Un peu plus tard j’ai découvert que des artistes de Mad publiaient dans Playboy une bande dessinée satirico-érotique « Little Annie Fanny », ce qui fut pour moi un excellent prétexte pour l’acheter régulièrement. Little Annie Fanny était une bombe sexuelle blonde et naïve, stéréotype classique du cinéma hollywoodien, dont tous les hommes tentaient d’abuser. Une série qui passerait difficilement dans l’ère du #Metoo.
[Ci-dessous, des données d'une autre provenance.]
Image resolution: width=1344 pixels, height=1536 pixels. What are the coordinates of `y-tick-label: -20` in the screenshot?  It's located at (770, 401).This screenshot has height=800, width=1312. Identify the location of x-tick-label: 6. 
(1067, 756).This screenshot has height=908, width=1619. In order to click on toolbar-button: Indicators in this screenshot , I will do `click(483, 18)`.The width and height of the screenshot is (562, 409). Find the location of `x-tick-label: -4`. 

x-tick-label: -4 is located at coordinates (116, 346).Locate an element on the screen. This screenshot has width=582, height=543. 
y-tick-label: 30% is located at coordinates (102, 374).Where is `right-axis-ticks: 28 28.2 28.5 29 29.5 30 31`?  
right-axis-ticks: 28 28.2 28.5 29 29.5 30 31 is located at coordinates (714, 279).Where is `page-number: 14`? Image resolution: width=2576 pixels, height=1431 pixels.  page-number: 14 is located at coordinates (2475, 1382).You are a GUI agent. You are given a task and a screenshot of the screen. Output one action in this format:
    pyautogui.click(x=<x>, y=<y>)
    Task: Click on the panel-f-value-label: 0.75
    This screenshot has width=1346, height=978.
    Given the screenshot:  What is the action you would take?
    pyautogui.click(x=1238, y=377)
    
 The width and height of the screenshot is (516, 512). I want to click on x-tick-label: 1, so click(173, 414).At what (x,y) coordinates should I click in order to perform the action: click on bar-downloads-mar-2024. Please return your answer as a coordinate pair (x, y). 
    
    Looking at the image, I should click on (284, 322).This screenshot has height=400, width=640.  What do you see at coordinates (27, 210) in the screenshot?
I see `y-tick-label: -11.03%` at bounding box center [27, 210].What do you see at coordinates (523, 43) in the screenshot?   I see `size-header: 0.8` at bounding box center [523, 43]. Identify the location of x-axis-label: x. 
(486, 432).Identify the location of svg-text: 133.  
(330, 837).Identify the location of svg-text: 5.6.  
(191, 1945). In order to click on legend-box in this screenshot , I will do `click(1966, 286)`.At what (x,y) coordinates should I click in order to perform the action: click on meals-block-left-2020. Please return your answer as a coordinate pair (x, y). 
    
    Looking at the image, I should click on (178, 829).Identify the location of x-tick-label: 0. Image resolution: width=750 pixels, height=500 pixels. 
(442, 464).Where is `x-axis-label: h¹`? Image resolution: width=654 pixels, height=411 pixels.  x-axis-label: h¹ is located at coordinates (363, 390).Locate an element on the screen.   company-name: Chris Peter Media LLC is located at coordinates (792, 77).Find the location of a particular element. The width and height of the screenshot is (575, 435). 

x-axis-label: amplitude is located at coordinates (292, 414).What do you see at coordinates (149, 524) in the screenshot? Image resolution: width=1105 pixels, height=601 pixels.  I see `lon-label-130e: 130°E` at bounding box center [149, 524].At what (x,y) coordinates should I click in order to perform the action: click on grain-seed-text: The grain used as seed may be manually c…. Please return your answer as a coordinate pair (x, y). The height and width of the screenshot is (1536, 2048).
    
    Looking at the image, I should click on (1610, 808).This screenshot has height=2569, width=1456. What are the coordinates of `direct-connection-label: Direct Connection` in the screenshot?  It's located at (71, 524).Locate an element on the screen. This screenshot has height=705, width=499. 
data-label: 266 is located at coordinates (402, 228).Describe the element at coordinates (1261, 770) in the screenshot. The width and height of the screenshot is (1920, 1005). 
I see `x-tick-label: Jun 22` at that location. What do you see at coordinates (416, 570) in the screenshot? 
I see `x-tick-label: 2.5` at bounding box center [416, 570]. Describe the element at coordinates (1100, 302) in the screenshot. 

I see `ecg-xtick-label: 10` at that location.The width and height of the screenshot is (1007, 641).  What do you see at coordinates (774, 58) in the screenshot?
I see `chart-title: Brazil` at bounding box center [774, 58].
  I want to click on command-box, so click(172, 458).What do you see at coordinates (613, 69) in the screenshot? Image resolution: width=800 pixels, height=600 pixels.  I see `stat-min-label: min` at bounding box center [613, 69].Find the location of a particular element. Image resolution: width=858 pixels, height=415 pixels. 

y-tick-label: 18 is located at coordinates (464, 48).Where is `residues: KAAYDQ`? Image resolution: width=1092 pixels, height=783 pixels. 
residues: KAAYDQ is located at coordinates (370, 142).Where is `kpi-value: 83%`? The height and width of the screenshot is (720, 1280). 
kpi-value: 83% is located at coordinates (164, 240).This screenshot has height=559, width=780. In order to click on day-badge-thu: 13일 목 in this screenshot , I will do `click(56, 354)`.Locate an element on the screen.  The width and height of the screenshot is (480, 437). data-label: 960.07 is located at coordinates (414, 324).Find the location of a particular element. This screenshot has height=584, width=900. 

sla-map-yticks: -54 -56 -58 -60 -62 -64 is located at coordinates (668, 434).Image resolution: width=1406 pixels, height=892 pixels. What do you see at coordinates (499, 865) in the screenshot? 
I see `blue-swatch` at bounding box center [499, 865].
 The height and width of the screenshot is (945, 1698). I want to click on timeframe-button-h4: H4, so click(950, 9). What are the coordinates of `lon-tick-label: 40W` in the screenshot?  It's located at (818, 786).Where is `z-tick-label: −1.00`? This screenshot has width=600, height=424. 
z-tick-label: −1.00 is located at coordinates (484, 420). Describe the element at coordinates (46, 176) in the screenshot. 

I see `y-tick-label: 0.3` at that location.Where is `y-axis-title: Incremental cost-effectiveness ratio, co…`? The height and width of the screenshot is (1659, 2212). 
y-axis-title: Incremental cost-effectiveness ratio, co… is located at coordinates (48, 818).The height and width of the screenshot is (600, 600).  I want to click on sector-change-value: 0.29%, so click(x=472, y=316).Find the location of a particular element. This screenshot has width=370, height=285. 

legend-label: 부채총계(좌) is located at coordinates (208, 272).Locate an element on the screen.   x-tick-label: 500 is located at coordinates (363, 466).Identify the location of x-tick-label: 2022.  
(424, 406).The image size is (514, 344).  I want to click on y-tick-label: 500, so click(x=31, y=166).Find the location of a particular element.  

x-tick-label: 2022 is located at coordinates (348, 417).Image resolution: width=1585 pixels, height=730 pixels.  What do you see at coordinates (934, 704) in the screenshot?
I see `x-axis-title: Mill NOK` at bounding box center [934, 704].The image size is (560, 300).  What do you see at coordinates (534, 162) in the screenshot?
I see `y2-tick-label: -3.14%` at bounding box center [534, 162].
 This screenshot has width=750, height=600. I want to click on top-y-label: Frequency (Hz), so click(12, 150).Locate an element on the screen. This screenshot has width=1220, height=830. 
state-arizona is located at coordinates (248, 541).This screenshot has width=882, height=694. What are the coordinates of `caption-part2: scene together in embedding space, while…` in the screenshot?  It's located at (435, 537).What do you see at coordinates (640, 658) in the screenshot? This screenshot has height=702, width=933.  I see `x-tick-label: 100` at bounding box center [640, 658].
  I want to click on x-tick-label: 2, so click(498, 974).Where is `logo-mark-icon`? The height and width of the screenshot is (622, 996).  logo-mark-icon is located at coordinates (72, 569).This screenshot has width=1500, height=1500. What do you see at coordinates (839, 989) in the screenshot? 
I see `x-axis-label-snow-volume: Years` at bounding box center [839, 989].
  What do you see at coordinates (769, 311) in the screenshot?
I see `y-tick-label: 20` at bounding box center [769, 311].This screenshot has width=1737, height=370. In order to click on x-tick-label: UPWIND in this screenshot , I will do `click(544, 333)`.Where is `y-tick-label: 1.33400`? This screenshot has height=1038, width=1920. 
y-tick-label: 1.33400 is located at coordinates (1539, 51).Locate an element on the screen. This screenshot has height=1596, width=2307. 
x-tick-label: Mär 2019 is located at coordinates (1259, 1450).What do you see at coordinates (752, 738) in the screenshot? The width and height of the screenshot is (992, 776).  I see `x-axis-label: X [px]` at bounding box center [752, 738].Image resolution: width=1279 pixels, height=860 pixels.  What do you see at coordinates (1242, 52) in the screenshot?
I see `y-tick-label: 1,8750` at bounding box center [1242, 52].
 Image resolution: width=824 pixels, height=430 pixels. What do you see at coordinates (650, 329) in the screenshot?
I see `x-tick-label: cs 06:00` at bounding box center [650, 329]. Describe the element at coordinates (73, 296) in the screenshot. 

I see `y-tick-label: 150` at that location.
En 1994 en Israel, une version de Mad en hébreu sous la direction de Rutu Modan, est abandonnée au bout de dix mois. La bande dessinée n’étant pas encore suffisamment ancrée dans la culture locale. J’ai eu le plaisir de réaliser la couverture du numéro 1 où j’ai dessiné le héros de Mad, Alfred E.Newman, le rouquin aux dents écartées et aux oreilles décollées, en macho israélien des nineties.
Bye bye Mad!
07/06/2019 par Michel Kichka
bonjour monsieur Kichka,
un point de votre article me dérange énormément : l’hommage à la « culture » du viol à travers Little Anny Fanny. A l’ère du #MeToo comme vous dites, en France, les adolescentes victimes de viol sont dépeintes au mieux comme des naïves, au pire comme des nymphos qui réclament du sexe en termes crus sur les réseaux sociaux… leurs tortionnaires ne risquent plus que la correctionnelle, et font au maximum quelques mois de prison. La terreur et la honte sont encore et toujours réservées aux femmes, même si elles ont le courage de lancer des campagnes comme #MeToo.